En Polonia, todos los diez partidos de oposición de centro-izquierda y liberales, junto con varios grupos de la sociedad civil, han alcanzado un acuerdo para revertir los controvertidos nombramientos de jueces. También buscan con ello poner fin al “desastroso conflicto” con la Unión Europea y asegurar la liberación de los subsidios de la UE.
El Tribunal de Justicia Europeo condenó recientemente a Polonia a una multa de un millón de euros diarios por no cumplir una sentencia anterior que ordenaba suspender su cámara disciplinaria para jueces. Además, Bruselas puede ahora retener como sanción los subsidios polacos para la agricultura y la recuperación.

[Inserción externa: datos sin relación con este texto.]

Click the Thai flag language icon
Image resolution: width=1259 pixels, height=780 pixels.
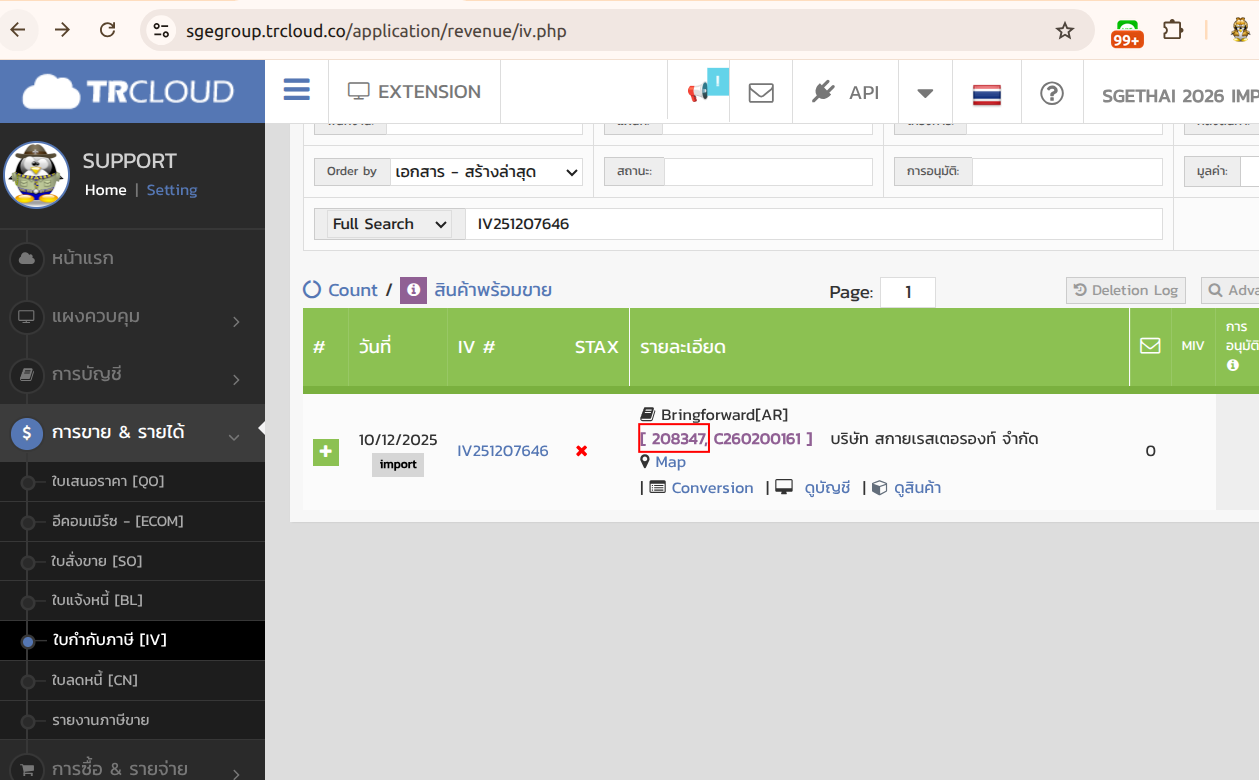pyautogui.click(x=986, y=93)

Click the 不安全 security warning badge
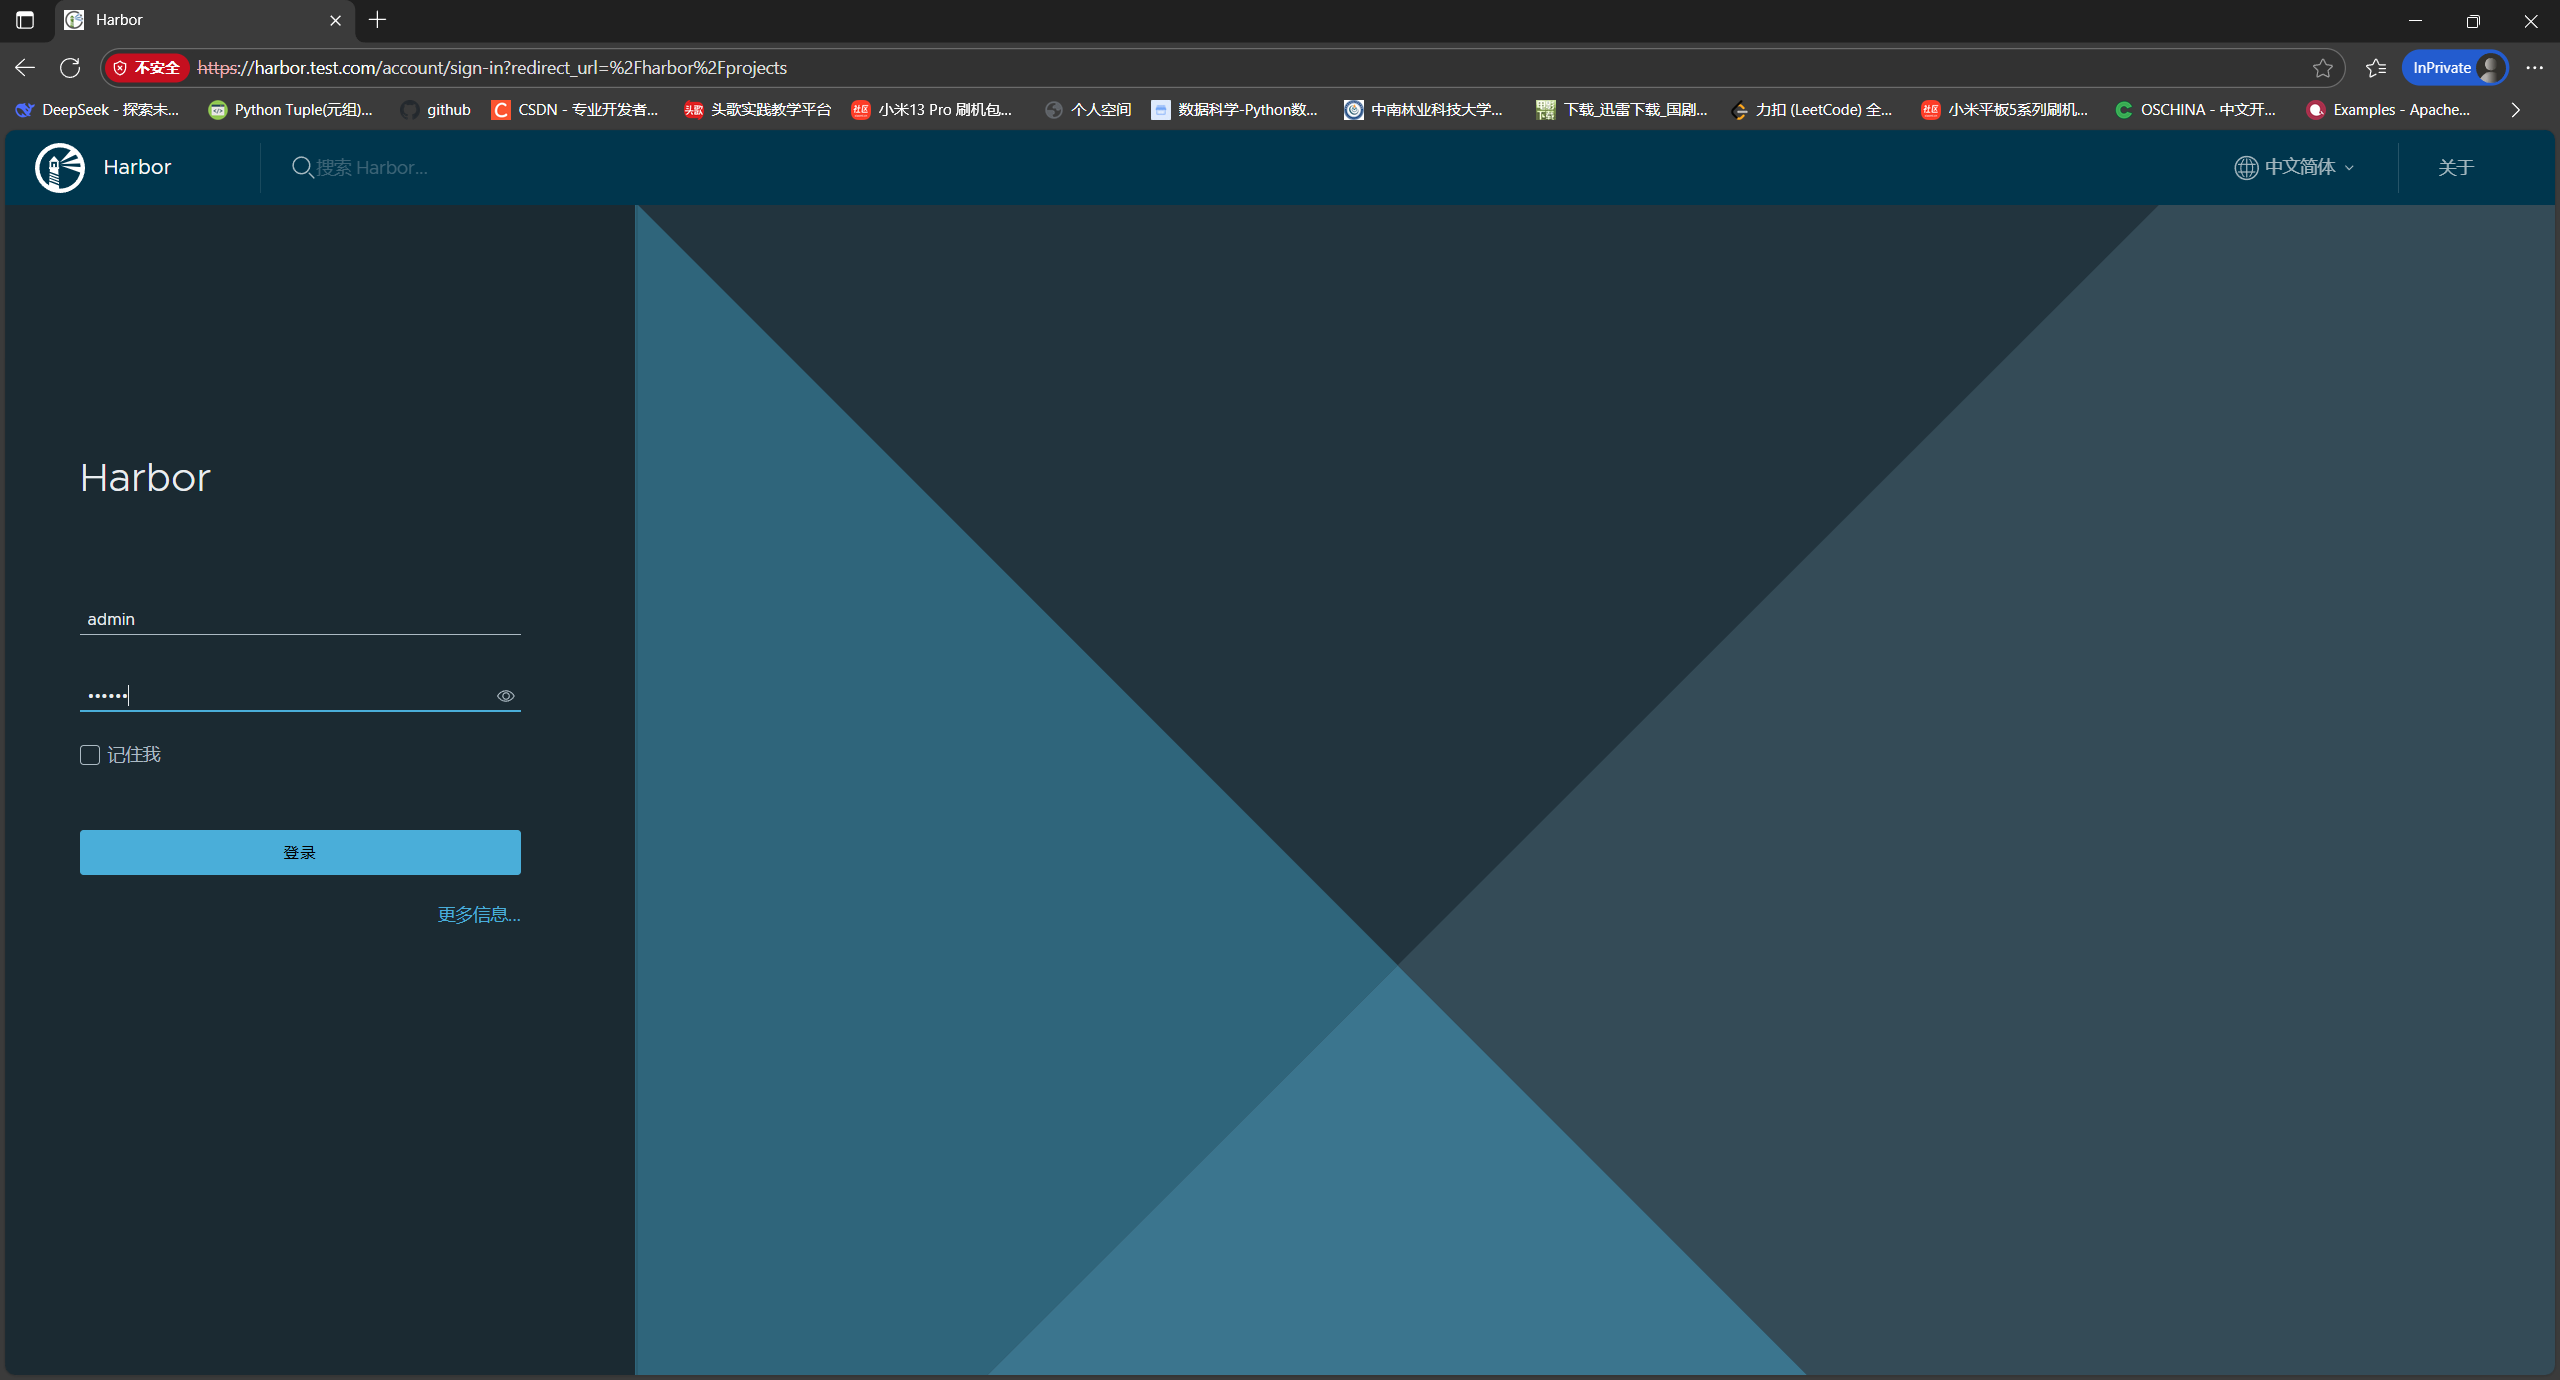point(147,68)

El primer ministro polaco Morawiecki ha nombrado recientemente un ministro de agricultura menos controvertido, pero sigue oponiéndose a reglas europeas más estrictas sobre bienestar animal (como la prohibición de jaulas y bioseguridad) y normativas agrícolas. Esto hace prever que la distribución de fondos agrícolas de la UE en la nueva PAC también causará problemas entre Bruselas y Varsovia.
Los firmantes han presentado un plan de diez puntos para restaurar la independencia del poder judicial polaco, que consideran una “condición sine qua non para la democracia, supervisión electoral independiente y la protección de los derechos individuales”.
Como prioridad, el acuerdo pide la reposición de jueces que habían criticado la política judicial del gobierno PiS y que fueron suspendidos. También aboga por la eliminación de la cámara disciplinaria del Tribunal Supremo establecida por el gobierno, considerada ilegal por numerosas instituciones internacionales y nacionales (entre ellas el propio Tribunal Supremo).
El documento fue firmado por diez partidos políticos, entre ellos la centrista Plataforma Cívica (PO), el liberal Moderno (Nowoczesna), el agrario Partido Popular Polaco (PSL), Nueva Izquierda (Nowa Lewica), Izquierda Juntos (Lewica Razem) y el centrista Polonia 2050 (Polen 2050).
Estas seis formaciones mayores están acompañadas por cuatro grupos más pequeños, junto con varias organizaciones sociales y jurídicas. Según una encuesta reciente, los diez partidos suman más del 40% de los escaños en el parlamento y casi el 50% del apoyo público.
Los firmantes consideran que todos los nuevos jueces nombrados recientemente por la mayoría conservadora nacionalista PiS en el parlamento deben ser reemplazados por jueces designados por otros jueces, como era habitual anteriormente.